5. Ralph Nader predicts fastest impeachment in history for Trump

The fifth and last item today is by Elise Viebeck on The Washington Post:

This starts as follows:

As Al Gore hits the campaign trail for Hillary Clinton, there’s another figure from 2000 seeking a voice in this election.

Remember Ralph Nader?

The 82-year-old consumer advocate says he’s working “harder than ever” to bring a liberal third-party sensibility to the political debate. Lately, it seems a big part of that effort is attacking the idea he was spoiler for Gore in 2000, mostly in letters to the editor. (Some things never change.)

Well, thank you: I know who Ralph Nader is since the 1960ies. Here is some from a brief interview The Washington Post had with him:

What’s your prediction for the future of the country if Trump wins the White House?

The fastest impeachment and conviction in congressional history, because he’s totally lacking in self-control. He’s up at night going after a beauty queen on Twitter. What’s he going to do if a dictatorial regime provokes him? He cannot control his impulses. In his public persona, he is a seriously unstable person who is vigorously ignorant. He’s proud of it. He’s ignorant of the facts, ignorant of what it takes to be in that office. . . . [He] lives in an unreality of fabrications, wild exaggerations, false statements and prevarications. They’re the four horsemen of Donald Trump.

To put it in my terms: Trump is simply not sane, and the above quotation gives evidence for this.

And this is Ralph Nader on how things changed in the American elections:

How have American elections changed since you entered politics?

We have commercialized, corporatized elections, and the press have gone along with it. Citizen groups, who have actually built justice in America for 200 years — they are the people who have changed things, changed laws, changed conditions on the ground — they’re never asked to participate as observers or commentators. As a result, the civil society is blocked from injecting new issues into the debate, issues that are ignored like the crisis in pensions, corporate crime, empire, the bloated military budget. These issues are never discussed by the two parties . . . Instead, we have a circus carnival for an electoral process, with all the reporters diddling each other all the time and a chief circus barker on top of it all.

I agree. There is more in the article, that is recommended.

--------------------------
Notes
[1] Alas, this is precisely as I said it does, and it goes on for months now. I do not know who does it, and I refuse to call the liars of "xs4all" (really: the KPN), simply because these have been lying to me from 2002-2009, and I do not trust anything they say I cannot control myself: They have treated me for seven years as a liar because "you complain about things other people do not complain about" (which is the perfect excuse never to do anything whatsoever for anyone).

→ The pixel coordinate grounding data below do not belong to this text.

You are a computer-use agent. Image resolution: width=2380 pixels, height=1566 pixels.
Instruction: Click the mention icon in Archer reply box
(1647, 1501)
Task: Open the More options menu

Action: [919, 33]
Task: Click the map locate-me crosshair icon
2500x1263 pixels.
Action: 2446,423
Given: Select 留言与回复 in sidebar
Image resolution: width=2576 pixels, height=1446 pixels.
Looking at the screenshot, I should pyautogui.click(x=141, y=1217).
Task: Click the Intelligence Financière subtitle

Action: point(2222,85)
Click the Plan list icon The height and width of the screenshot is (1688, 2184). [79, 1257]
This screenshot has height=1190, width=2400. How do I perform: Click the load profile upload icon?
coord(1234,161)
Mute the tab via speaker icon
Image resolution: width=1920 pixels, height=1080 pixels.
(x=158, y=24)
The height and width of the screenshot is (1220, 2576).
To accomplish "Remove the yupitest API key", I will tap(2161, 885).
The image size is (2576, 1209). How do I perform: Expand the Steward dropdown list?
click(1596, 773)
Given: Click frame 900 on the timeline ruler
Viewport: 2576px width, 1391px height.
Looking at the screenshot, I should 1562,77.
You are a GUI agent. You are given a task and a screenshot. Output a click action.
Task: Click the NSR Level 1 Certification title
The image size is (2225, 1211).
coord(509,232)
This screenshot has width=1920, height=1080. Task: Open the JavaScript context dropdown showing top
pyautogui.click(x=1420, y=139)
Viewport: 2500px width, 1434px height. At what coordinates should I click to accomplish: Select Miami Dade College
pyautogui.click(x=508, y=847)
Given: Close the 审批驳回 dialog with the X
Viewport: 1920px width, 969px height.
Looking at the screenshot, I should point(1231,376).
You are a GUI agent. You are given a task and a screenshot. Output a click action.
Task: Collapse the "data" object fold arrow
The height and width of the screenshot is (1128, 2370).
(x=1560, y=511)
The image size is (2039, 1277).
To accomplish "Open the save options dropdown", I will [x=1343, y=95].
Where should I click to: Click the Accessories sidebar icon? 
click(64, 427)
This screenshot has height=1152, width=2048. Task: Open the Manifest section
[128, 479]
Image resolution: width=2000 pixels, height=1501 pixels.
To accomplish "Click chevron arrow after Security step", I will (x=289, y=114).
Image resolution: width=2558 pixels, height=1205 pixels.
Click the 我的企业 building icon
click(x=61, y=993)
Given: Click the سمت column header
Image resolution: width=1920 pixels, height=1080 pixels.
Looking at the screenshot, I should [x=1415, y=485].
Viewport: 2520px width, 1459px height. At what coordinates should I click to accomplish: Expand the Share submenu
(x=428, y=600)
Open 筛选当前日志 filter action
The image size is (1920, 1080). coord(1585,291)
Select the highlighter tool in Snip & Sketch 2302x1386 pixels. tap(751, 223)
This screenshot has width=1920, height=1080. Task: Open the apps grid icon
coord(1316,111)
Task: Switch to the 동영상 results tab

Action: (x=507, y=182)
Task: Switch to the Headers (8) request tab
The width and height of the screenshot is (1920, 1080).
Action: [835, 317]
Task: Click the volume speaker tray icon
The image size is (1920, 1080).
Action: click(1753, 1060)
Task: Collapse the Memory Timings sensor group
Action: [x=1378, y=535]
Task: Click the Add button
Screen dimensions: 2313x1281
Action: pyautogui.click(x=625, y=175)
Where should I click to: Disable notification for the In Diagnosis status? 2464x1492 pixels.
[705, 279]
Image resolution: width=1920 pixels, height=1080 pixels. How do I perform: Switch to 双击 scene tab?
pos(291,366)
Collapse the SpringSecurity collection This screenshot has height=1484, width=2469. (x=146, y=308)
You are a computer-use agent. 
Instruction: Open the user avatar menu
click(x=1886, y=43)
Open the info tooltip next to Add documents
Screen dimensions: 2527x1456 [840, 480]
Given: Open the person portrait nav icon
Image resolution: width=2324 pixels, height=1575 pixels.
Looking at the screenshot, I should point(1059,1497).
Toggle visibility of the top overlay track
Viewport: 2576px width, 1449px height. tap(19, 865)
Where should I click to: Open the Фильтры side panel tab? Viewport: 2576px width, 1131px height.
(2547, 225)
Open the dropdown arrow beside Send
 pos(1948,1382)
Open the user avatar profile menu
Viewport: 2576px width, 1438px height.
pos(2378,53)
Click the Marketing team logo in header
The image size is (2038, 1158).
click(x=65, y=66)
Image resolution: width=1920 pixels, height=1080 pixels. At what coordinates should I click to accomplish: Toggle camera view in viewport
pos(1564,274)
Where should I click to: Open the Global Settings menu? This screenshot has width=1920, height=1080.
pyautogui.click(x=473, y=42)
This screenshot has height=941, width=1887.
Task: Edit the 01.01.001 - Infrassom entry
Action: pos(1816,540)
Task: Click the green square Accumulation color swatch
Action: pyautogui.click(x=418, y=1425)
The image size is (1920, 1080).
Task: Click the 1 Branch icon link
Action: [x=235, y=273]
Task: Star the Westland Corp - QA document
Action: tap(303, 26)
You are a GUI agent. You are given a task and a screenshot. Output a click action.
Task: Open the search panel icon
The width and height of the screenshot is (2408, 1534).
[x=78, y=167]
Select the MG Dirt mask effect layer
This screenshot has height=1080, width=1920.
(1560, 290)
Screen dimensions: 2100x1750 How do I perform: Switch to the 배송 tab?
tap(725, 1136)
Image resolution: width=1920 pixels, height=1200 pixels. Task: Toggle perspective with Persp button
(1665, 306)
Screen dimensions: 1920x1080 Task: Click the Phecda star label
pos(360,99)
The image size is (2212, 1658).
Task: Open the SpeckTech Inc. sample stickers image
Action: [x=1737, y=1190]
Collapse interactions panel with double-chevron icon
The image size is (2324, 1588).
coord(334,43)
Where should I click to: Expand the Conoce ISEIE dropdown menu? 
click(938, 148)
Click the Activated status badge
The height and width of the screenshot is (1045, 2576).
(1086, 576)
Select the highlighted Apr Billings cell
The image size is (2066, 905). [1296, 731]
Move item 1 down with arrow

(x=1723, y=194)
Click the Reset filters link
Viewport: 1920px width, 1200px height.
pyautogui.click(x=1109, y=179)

[2] I tend to indicate my doubts about claims by putting the claims ("leftists", "Marxists", "legal" and more) between quotes. As to "legal":
I do not like rules that enable the secret services to control - in secret, by deceptions - anyone they want to control, which is one reason to doubt them, and another reason to doubt their legality is that I have been reading now for something like 15 years that many Senators and Congressmen are simply corrupted by the rich, and since I believe these are required to know at least as much as I know about the secret services's stealing everybody's privacy, I think many have been corrupted. (I know no specific evidence, but the plain anti-democracy of the NSA and other secret services, and also of dataminers, is so obvious that I do believe politicians have been bought.)